Starting point is 00:23:57 I talk about money friends a lot in my book, and it doesn't need to be like a whole group of people. It doesn't even really need to be anyone who is directly in your life if you don't feel safe talking about money with those folks. Find a community online on Discord, on Reddit, on Instagram, on YouTube, where you can start to share little bits of your financial self, start to feel seen, start to see other people. Then this whole financial journey becomes not something that you're just like carrying this giant backpack by yourself, but a collective effort. That's really sort of how I end money out loud is that money as a collective effort can really, really change the world. But more than that, it'll change your own financial perspective on things. To not feel alone is it makes such an impact on your well-being and your health and just your general, the space that you feel in your brain. And we could all use more space in our brain.
Starting point is 00:24:49 So just share it. Share what you can with the folks around you that you feel safe with. And just start to wiggle out of that isolation chain. It'll feel good.
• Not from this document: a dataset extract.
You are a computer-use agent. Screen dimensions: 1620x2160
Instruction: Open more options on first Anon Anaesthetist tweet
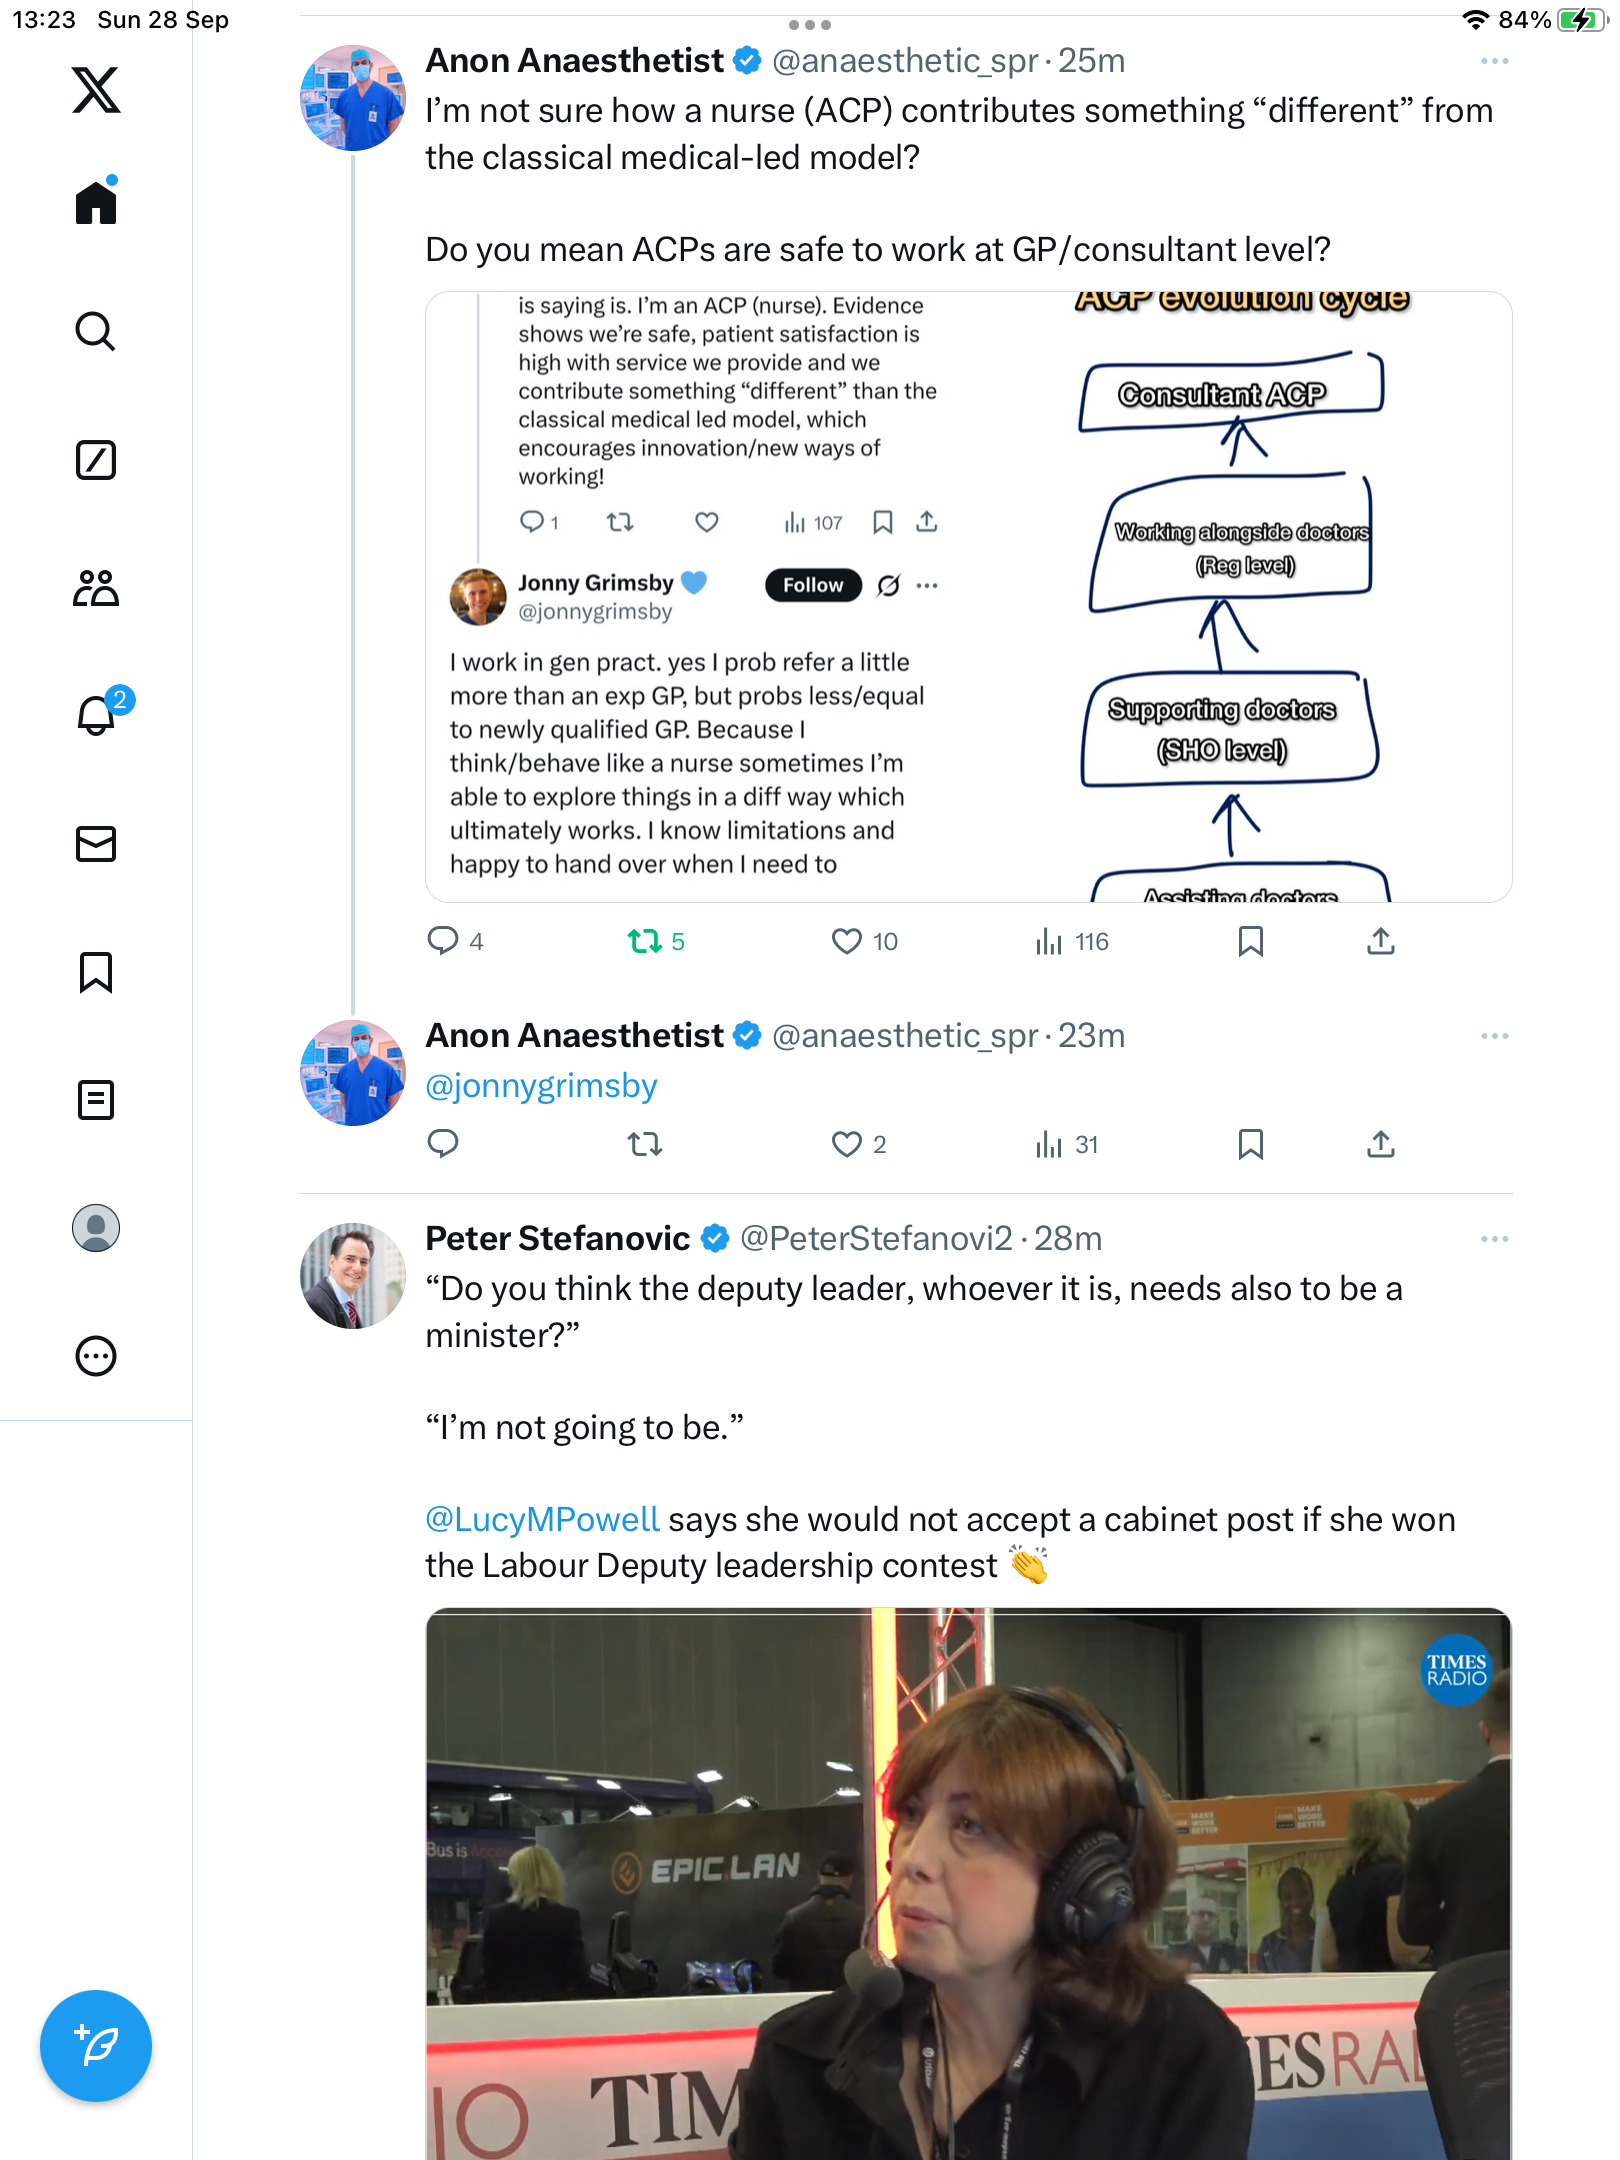pos(1494,61)
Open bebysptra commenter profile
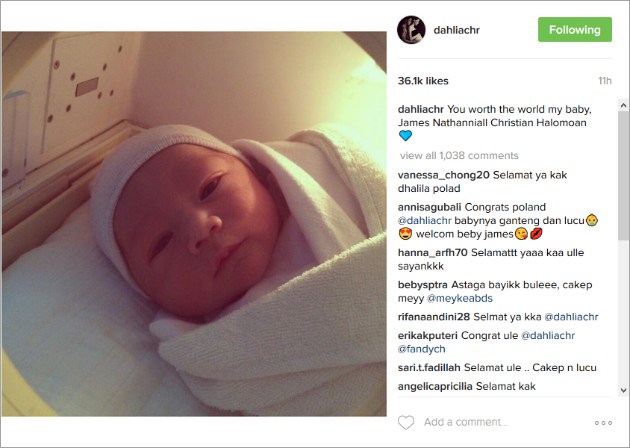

I love that. And it is quite literally in the name of your upcoming book, Money Out Loud. Thank you so much for your time today, Berna. This has been great. And I hope we can have you back soon. Yes. Thank you so much, Sierra. I really appreciate it. As always, people on the program may have interest in the stocks they talk about. And the Motley Fool may have formal recommendations for or against. So don't buy or sell stocks based solely on what you hear.
Starting point is 00:25:27 I'm Deidre Willard. Thanks for listening. We'll see you tomorrow.